- _Task prompt_: Check each line of the listing, and copy it if it contains the word "Policy".

- _Information shown_:
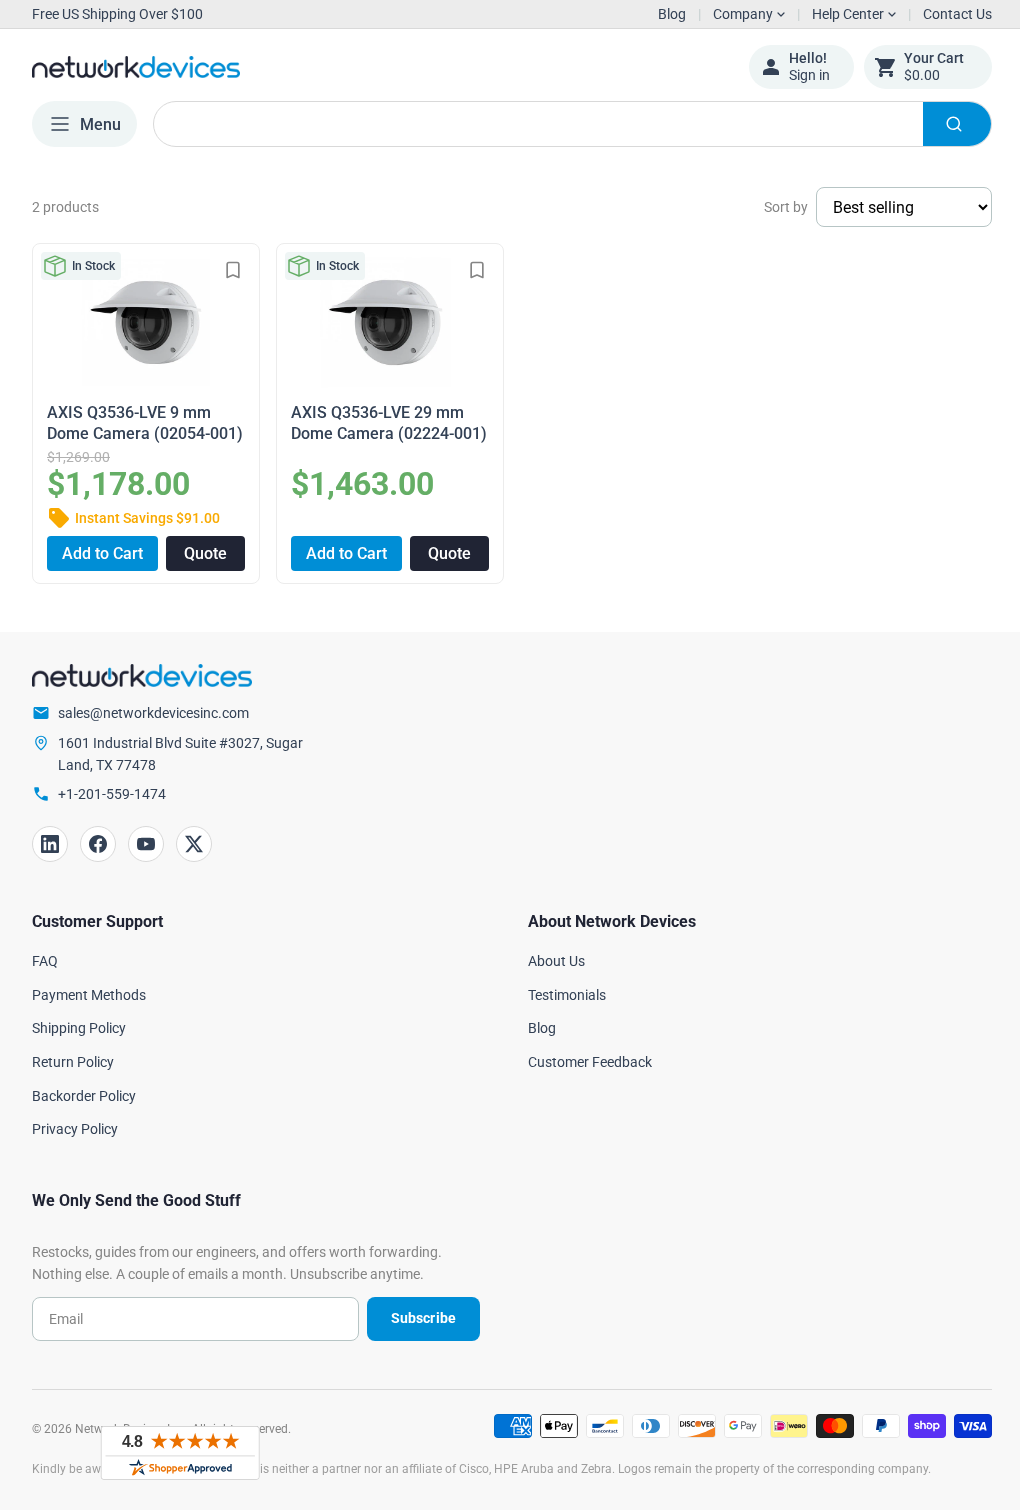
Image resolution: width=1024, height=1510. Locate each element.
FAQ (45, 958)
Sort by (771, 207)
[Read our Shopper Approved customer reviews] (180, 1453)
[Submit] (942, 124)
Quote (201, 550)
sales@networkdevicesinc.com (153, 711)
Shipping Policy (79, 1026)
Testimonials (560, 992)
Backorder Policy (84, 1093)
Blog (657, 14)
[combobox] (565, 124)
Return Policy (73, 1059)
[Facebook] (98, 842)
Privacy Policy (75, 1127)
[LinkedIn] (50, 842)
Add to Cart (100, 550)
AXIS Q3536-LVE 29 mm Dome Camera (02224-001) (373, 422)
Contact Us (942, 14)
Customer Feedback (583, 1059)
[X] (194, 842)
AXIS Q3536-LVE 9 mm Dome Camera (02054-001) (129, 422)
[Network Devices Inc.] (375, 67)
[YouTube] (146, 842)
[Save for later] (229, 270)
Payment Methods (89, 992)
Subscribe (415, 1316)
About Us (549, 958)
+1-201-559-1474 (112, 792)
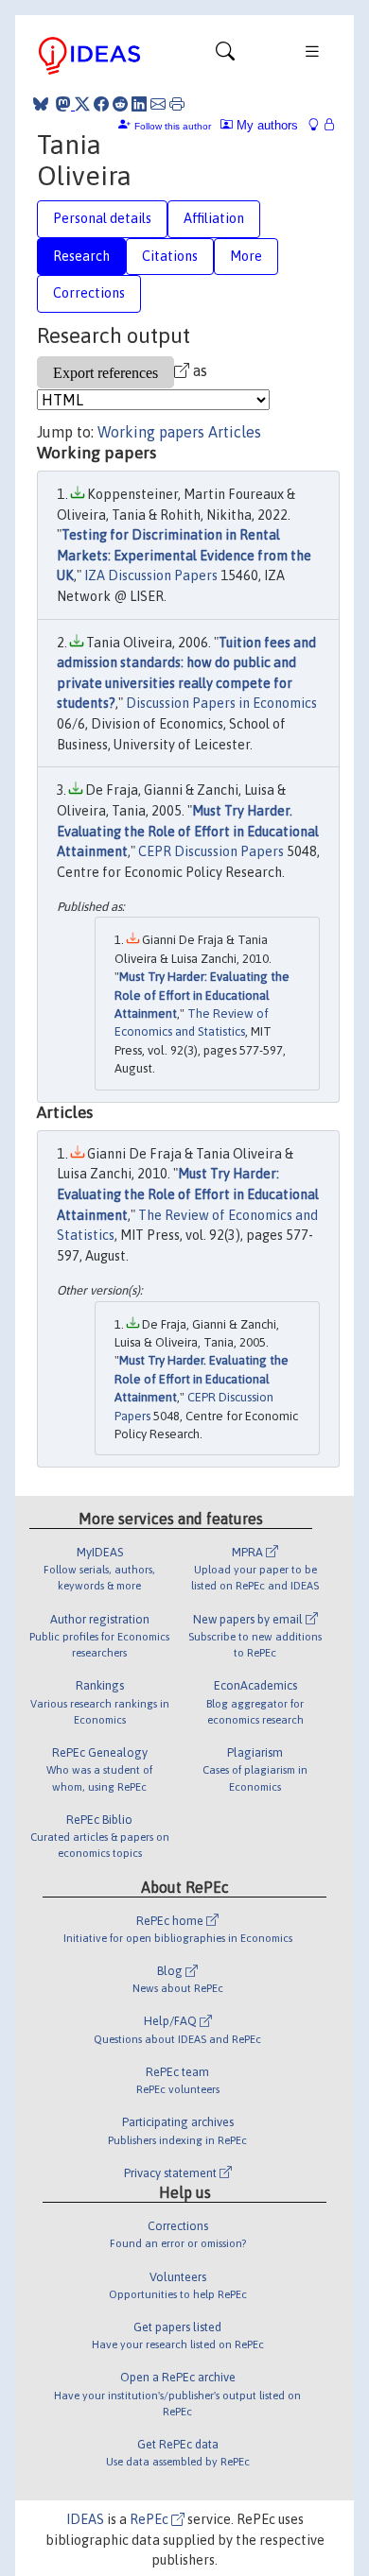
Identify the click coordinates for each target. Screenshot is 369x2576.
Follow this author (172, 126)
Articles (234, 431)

...

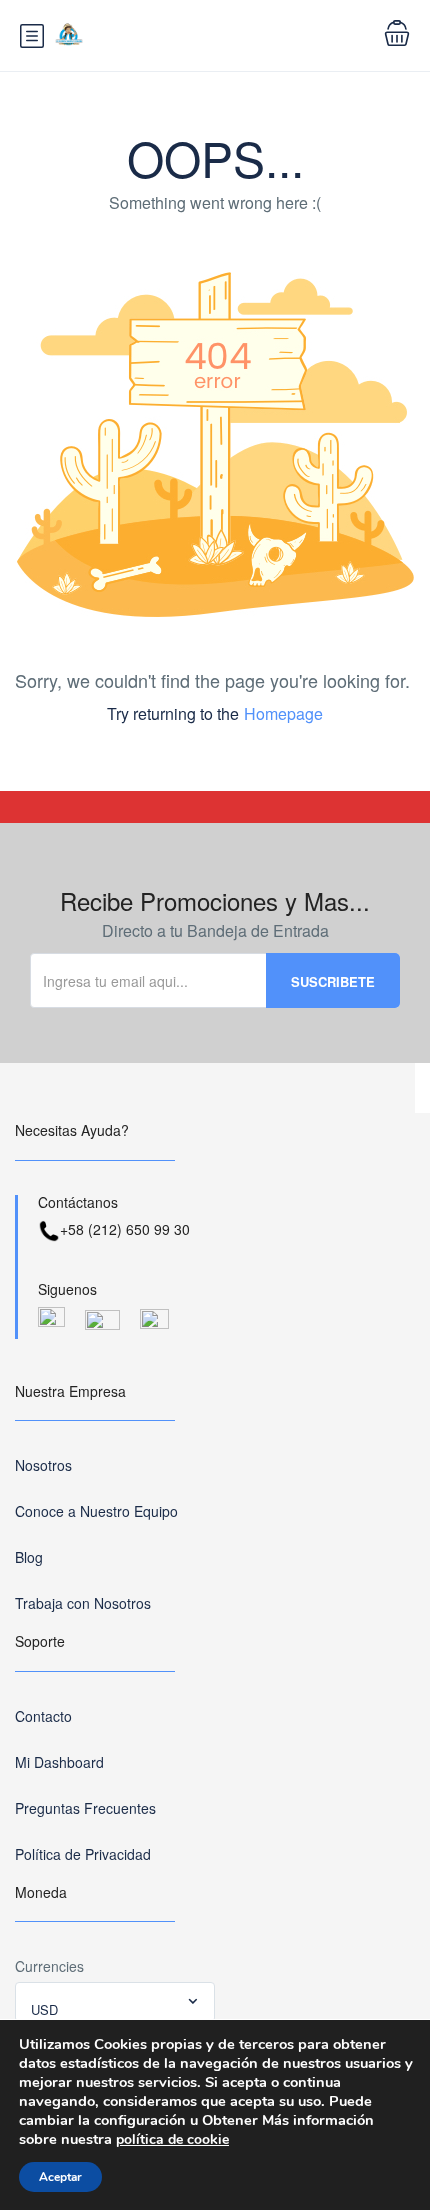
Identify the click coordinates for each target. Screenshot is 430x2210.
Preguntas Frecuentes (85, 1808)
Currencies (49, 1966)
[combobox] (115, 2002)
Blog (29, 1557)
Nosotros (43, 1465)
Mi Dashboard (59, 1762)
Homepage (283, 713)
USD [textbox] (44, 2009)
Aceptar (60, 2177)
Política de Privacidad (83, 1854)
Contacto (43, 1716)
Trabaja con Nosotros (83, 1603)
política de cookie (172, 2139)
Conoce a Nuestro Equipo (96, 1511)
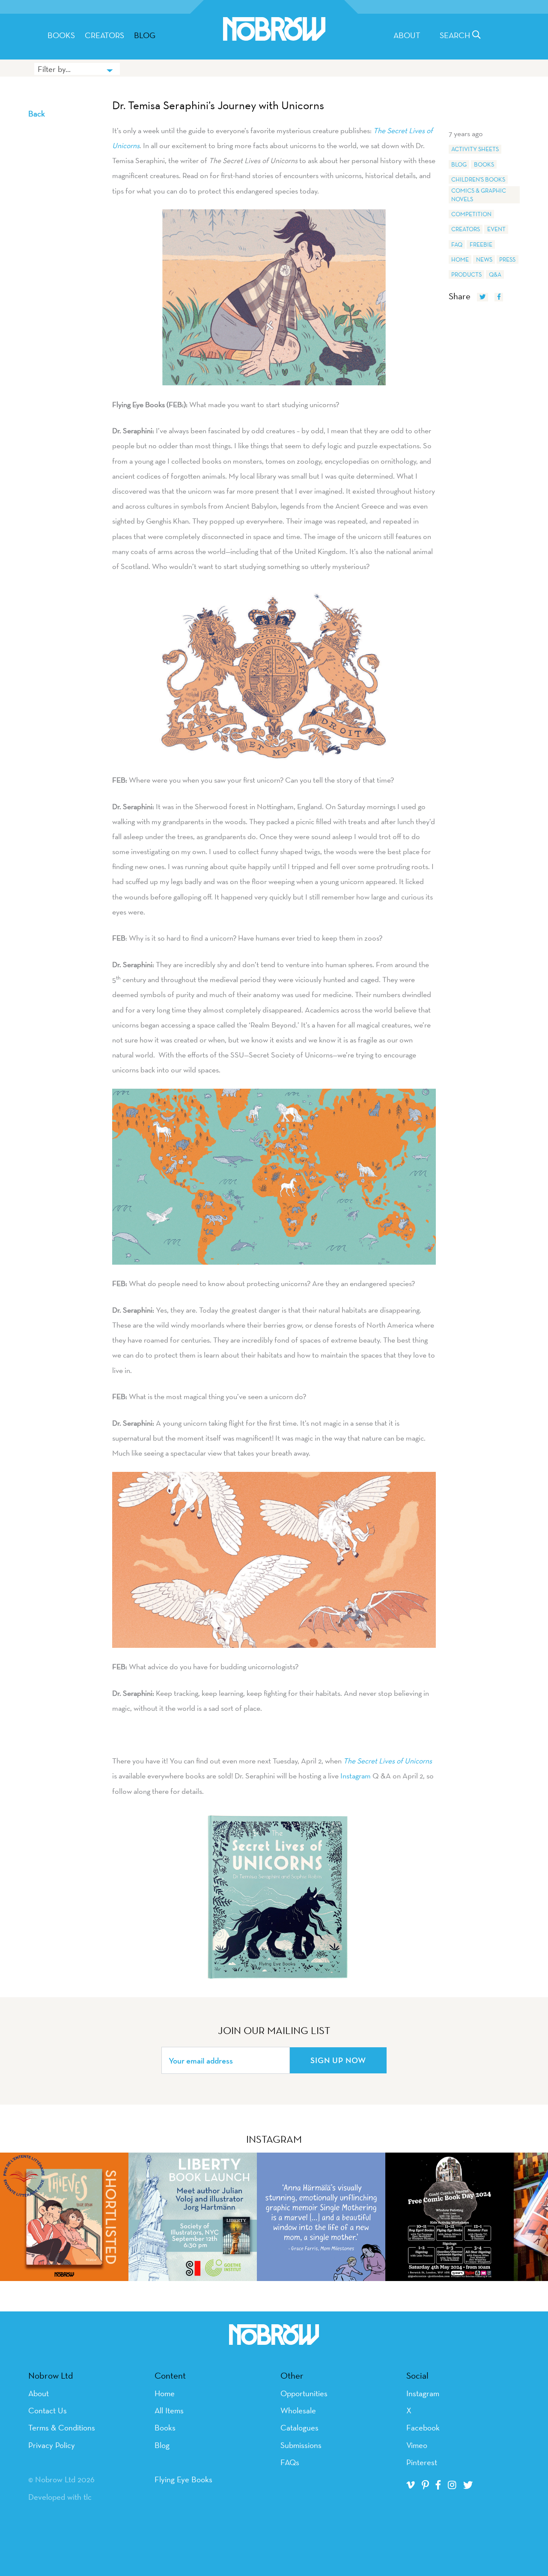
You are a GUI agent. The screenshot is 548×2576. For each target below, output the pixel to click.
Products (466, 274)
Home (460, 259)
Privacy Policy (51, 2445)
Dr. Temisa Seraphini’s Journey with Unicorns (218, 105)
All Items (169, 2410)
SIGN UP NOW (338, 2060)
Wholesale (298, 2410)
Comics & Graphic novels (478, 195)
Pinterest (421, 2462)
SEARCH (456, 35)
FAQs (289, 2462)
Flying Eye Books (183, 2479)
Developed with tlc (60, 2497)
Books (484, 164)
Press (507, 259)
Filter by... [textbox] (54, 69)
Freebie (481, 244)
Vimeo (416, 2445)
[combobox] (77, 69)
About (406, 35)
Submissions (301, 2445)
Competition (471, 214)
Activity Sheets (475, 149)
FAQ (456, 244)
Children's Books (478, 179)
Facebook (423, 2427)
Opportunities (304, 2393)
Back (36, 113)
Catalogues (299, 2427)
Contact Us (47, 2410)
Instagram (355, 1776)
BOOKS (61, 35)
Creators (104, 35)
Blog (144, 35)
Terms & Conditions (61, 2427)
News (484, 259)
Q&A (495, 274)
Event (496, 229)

==

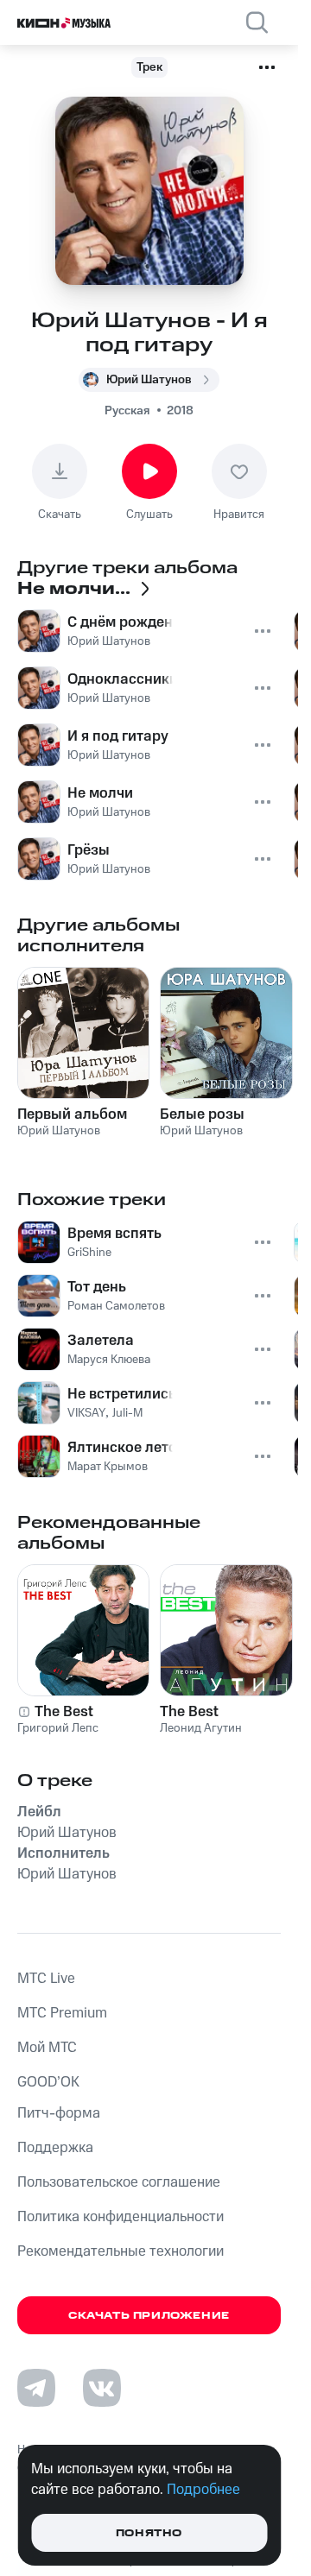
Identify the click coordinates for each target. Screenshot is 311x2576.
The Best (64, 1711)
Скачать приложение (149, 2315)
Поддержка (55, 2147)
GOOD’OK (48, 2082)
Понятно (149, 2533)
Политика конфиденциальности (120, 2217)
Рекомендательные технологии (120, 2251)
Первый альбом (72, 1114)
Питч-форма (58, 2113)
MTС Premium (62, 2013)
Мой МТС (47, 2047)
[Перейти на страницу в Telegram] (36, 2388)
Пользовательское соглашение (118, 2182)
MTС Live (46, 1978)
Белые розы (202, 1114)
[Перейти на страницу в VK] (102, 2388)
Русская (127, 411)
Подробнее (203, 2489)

- _Result_:
Shipping Policy (79, 1026)
Backorder Policy (84, 1093)
Return Policy (73, 1059)
Privacy Policy (75, 1127)
Privacy Policy (51, 2445)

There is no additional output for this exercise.